What happens when we run this? Take a look:

$ ./ETThreadTest 
2007-09-23 21:59:39.718 ETThreadTest[25196] 2) [proxy getFoo] called.  Attempting to capitalize the return...
2007-09-23 21:59:41.695 ETThreadTest[25196] 1) Logging in another thread
2007-09-23 21:59:43.695 ETThreadTest[25196] 3) [proxy getFoo] is capitalized as Foo
2007-09-23 21:59:43.695 ETThreadTest[25196] 4) Real object returned by future: foo

Note that the NSLog from the main thread completes first. Note also the two second delays. Finally, note that the third and fourth log statements don't complete until after the getFoo method has run, since they depend on the returned value.

What's improved in the implementation of this in the last week? My first version was quite experimental. It used an NSMutableArray to store the invocation queue. This meant that every message going into the queue required these steps:

  1. Acquiring a mutex.
  2. Inserting an object into an NSMutableArray.
  3. Signalling a condition variable (if the array was empty).
  4. Releasing a mutex.

On the receiving end, you needed the following:

  1. Acquiring a mutex.
  2. Sleeping on a condition variable (if the array is empty).
  3. Removing the first object from an NSMutableArray (quite expensive).
  4. Releasing a mutex.

This is a minimum of four system calls (a maximum of six) and at least one expensive array operation. This isn't too bad if you are only very occasionally sending messages to your threaded objects, and are expecting them to take a long time to complete. If you are sending a lot of messages, however, the overhead quickly stops it being worthwhile to bother with the second thread.
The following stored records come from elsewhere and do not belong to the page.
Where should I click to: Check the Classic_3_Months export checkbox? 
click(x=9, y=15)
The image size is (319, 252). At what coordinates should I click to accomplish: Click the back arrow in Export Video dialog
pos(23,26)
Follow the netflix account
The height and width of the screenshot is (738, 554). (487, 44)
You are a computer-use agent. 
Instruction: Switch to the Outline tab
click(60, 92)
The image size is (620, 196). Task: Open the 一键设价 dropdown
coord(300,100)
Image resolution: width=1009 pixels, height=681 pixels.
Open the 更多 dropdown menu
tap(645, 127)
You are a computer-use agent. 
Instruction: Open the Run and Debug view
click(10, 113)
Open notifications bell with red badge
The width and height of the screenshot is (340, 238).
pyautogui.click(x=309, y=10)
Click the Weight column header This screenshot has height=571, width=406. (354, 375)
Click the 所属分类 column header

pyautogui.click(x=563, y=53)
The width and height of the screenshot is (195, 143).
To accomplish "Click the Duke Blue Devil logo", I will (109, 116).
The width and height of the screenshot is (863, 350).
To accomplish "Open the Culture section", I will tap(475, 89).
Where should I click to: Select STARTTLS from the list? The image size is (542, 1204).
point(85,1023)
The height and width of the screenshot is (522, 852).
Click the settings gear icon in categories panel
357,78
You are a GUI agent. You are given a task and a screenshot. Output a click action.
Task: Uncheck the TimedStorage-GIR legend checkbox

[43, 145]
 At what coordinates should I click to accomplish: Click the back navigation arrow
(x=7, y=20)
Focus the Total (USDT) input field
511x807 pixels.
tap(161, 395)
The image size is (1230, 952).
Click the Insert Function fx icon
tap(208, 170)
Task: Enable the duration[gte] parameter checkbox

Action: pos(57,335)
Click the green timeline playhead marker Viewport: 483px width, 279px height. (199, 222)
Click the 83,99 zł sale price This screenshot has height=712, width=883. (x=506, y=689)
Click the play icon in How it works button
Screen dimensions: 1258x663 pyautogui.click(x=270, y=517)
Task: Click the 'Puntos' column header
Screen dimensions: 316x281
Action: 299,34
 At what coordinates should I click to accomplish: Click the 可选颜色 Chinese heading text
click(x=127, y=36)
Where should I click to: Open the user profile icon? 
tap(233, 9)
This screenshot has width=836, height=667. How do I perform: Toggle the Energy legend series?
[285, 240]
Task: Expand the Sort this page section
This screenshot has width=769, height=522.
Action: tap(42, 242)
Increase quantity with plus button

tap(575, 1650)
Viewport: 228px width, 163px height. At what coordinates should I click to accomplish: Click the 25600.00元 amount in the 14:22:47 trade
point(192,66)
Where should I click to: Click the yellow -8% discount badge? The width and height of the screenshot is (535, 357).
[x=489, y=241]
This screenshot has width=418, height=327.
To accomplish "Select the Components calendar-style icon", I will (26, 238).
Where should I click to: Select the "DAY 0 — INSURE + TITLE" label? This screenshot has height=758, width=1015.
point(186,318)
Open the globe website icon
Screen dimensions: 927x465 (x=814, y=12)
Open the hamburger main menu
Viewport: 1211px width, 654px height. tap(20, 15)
The new implementation uses a lockless ring buffer in this situation. Inserting an object into this involves a subtraction and a comparison to see if it's full (we just spin using sched_yield() if it is, but with enough space for 128 invocations in the buffer that should be rare), inserting two objects in a C array (the invocation and the proxy value), an addition, and a memory buffer (on weakly-ordered platforms, not on x86). Removing an object switches back to the old-style locking mode if the queue is empty. We don't want to spin if there is no work to do for the consumer thread, because that could last a long time. Then, taking the objects out of the array is just copying their pointers out of the array and another addition.

The ring buffers, like those in Xen, use free-running counters and a mask of the lower bits to translate this into an address.

There are two special cases. The futures code only works for methods that return objects. For methods that return non-objects, we need to wait until the invocation has completed. For void return methods, we simply complete asynchronously, but don't return a proxy object.

If you want a more detailed overview of how it all works, there are lots of comments in the code. Have fun, and file helpful bug reports.